In the greater Los Angeles area, traffic congestion has historically plagued residents, but city leaders are addressing this need by building out a rail system that is changing the way people commute in Southern California. Under the purview of the Los Angeles County Metropolitan Transportation Authority (Metro), 87 miles of rail has been built that serve more than 360,000 riders daily.

As an indication of support and the demand for increased rail capacity and connectivity, two-thirds of the Los Angeles County voters in 2008 approved Measure R, a half-cent sales tax earmarked for transportation projects in the region.
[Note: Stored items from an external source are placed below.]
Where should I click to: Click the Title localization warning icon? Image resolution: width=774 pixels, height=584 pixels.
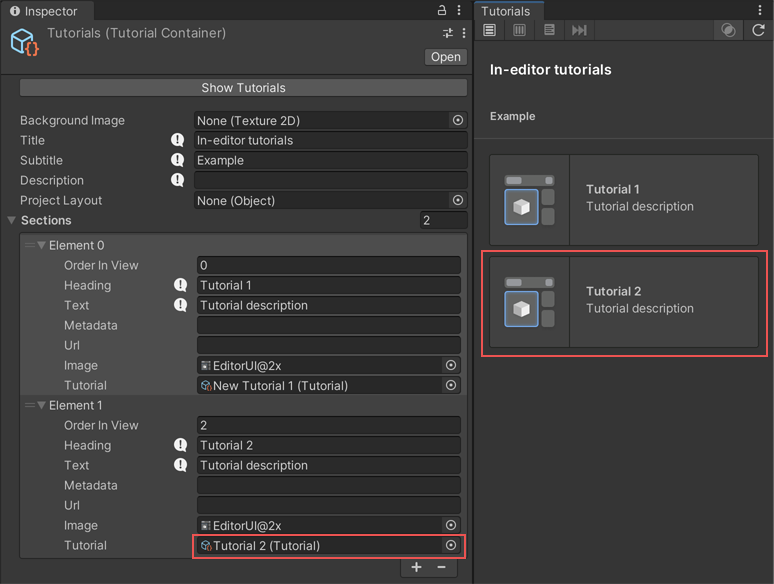click(178, 141)
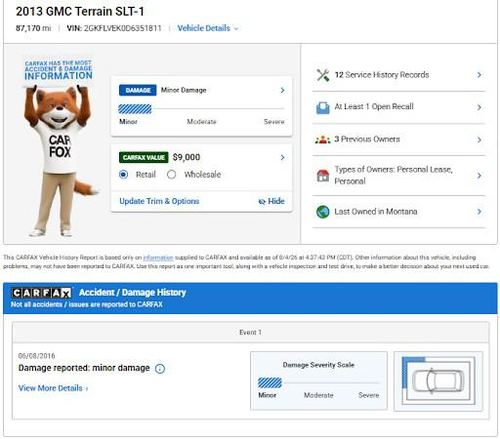
Task: Click the Open Recall envelope icon
Action: 323,107

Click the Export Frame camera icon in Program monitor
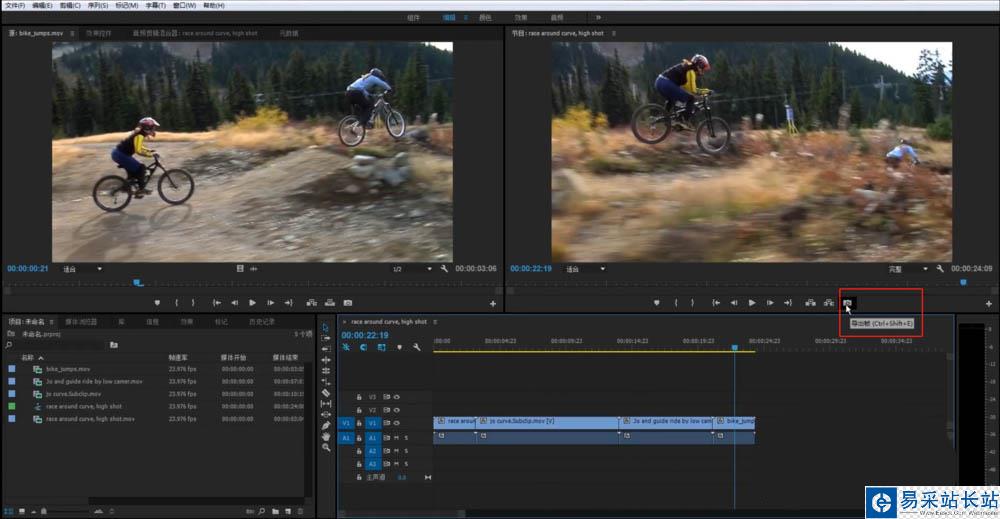tap(847, 302)
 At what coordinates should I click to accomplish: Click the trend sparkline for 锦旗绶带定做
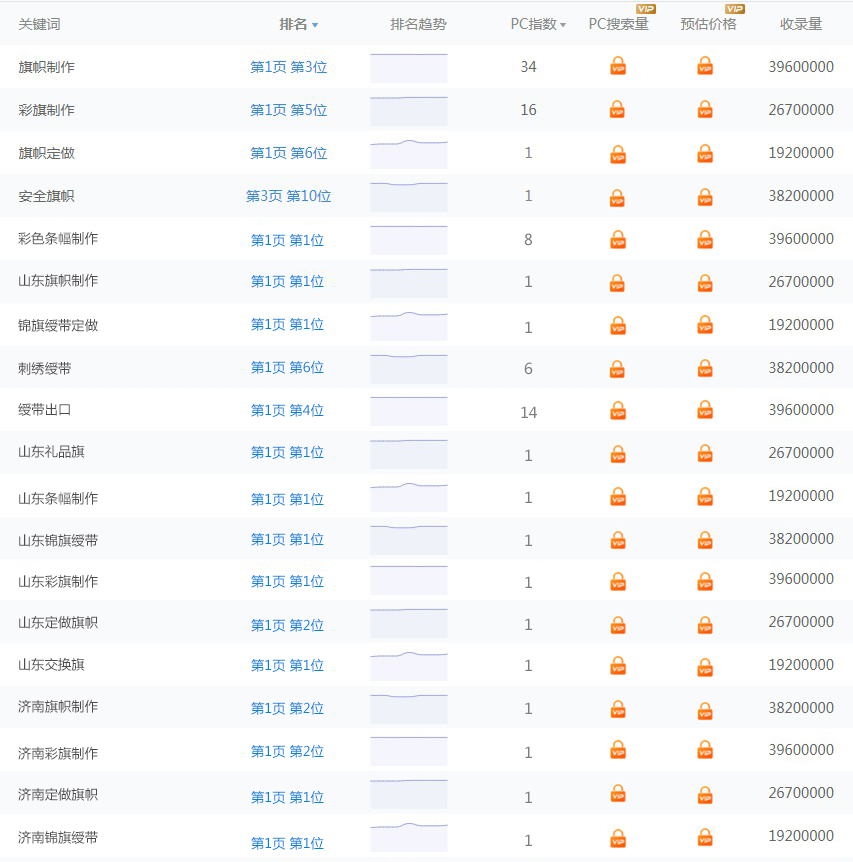(x=408, y=324)
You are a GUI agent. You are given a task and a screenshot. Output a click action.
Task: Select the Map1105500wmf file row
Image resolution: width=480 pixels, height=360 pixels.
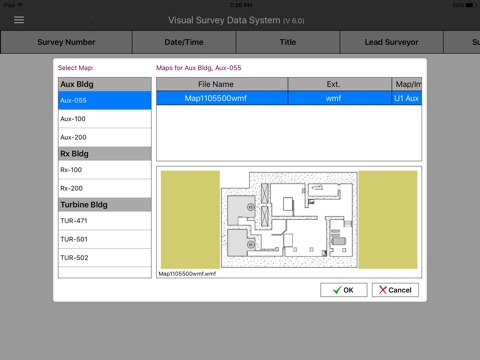pyautogui.click(x=289, y=98)
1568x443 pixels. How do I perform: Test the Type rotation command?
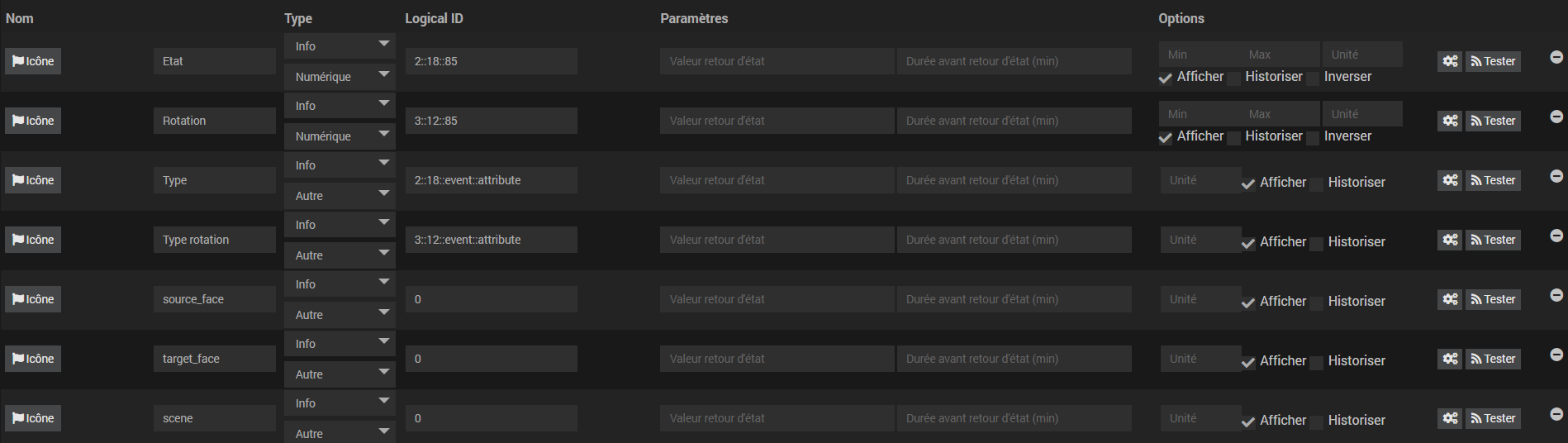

Measure R could provide approximately $40 billion in funding for transportation projects over the next 30 years.

Measure R in Los Angeles

“Approval of Measure R by the voters was a huge show of confidence and tells us that the public wants to expand the mass transit system”
Dennis Mori

“Approval of Measure R by the voters was a huge show of confidence and tells us that the public wants to expand the mass transit system,” said Dennis Mori, Executive Officer-Project Management at Metro. “We have 87 miles of rail in LA County, and Measure R will effectively double that over the next 30 years.”

Currently, Metro is planning three rail projects that are under construction or nearing construction: the Crenshaw/LAX Transit Project, the Regional Connector Transit Project, and the Westside Purple Line Extension. All of the projects are scheduled to be in service by 2023, adding nearly 15   miles of track combined.

Metro began offering commuter rail services – a combination of light rail and heavy rail and surface and subsurface lines – in 1990 with the opening of the Blue Line, which stretches 22 miles from Long Beach to downtown Los Angeles. “That was basically the starting point for our system,” said Mori, who has been with Metro since 1982.

In 1993, Metro opened the first segment of the Red Line, which now connects Union Station to North Hollywood. The Red Line was extended twice, with the most recent segment opening in 2000. Following construction of the Red Line, Metro commissioned the Green Line (1995), Pasadena Gold Line (2003), Eastside Gold Line (2009) and Expo Line (2012). Metro inter-connects its rail system with a network of busses to provide transportation throughout the metropolitan area.

Next Wave
With support and funding of Measure R, Metro is in the midst of a new wave of projects that will continue to build out the system to increase its geographic footprint and its functionality. The projects include:

The $2 billion Crenshaw/LAX project consists of approximately 8.5 miles of new light rail infrastructure including bored tunnel, cut-and-cover tunnel, at-grade and elevated line along with eight new stations. The Crenshaw Line will extend from a terminus on Aviation Boulevard near LAX Airport to a new underground station near the Expo Line in downtown Los Angeles. Walsh/Shea Corridor Constructors was selected as the design-build contractor and was given NTP in September 2013. The line is expected to open for revenue service in 2019.

Regional Connector
The Regional Connector project is a $1.42 billion, 1.9-mile underground line, mainly constructed by EPB TBM. This project connects the Metro Gold Line in the north and east to the Metro Blue Line in the south and the recently opened Expo Line in the south and west. The project includes the construction of three underground stations through the center of the city. Construction is anticipated to begin in 2014 with the line opening for revenue service in 2020. On April 24, Metro approved a $927.2 million design-build contract with Regional Connector Constructors (RCC), led by Skanska USA Civil West California District Inc. in partnership with Traylor Brothers Inc.  Hatch Mottt MacDonald is the lead designer for RCC.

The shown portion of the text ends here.